TASK ITEM:
Reproduce exactly the lines from the line containing "The width and height of the screenshot is (924, 555)." through the end of the records below, including both ends, and nothing else.

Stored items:
▶
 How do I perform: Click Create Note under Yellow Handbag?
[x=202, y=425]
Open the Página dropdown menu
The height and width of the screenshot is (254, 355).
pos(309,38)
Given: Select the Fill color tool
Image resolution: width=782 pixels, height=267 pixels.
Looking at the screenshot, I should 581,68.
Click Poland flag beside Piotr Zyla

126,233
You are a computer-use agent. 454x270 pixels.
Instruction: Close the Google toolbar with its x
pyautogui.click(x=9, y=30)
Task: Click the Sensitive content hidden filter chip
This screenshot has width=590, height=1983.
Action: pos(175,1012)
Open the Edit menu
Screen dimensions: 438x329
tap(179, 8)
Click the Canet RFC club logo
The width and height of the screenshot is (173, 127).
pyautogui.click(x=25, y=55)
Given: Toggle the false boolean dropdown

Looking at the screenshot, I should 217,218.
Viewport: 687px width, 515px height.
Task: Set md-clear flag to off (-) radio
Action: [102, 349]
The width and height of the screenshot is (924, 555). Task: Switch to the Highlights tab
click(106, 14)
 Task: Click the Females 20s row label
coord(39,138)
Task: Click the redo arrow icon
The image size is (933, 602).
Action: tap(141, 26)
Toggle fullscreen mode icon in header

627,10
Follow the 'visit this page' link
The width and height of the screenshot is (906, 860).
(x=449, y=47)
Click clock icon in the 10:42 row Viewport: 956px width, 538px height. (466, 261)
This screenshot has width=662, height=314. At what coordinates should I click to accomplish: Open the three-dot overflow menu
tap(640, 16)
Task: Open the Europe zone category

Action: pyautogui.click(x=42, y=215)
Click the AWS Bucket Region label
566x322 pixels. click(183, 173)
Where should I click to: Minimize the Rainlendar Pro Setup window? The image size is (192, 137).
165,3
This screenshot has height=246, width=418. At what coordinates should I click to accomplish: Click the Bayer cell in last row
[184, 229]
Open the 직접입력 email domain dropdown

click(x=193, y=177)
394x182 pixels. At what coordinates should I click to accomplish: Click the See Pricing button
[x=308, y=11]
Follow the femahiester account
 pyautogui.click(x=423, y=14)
◀
REPLY:
The width and height of the screenshot is (924, 555). Task: Switch to the Highlights tab
click(106, 14)
 Task: Click the Females 20s row label
coord(39,138)
Task: Click the redo arrow icon
The image size is (933, 602).
Action: tap(141, 26)
Toggle fullscreen mode icon in header

627,10
Follow the 'visit this page' link
The width and height of the screenshot is (906, 860).
(x=449, y=47)
Click clock icon in the 10:42 row Viewport: 956px width, 538px height. (466, 261)
This screenshot has width=662, height=314. At what coordinates should I click to accomplish: Open the three-dot overflow menu
tap(640, 16)
Task: Open the Europe zone category

Action: pyautogui.click(x=42, y=215)
Click the AWS Bucket Region label
566x322 pixels. click(183, 173)
Where should I click to: Minimize the Rainlendar Pro Setup window? The image size is (192, 137).
165,3
This screenshot has height=246, width=418. At what coordinates should I click to accomplish: Click the Bayer cell in last row
[184, 229]
Open the 직접입력 email domain dropdown

click(x=193, y=177)
394x182 pixels. At what coordinates should I click to accomplish: Click the See Pricing button
[x=308, y=11]
Follow the femahiester account
 pyautogui.click(x=423, y=14)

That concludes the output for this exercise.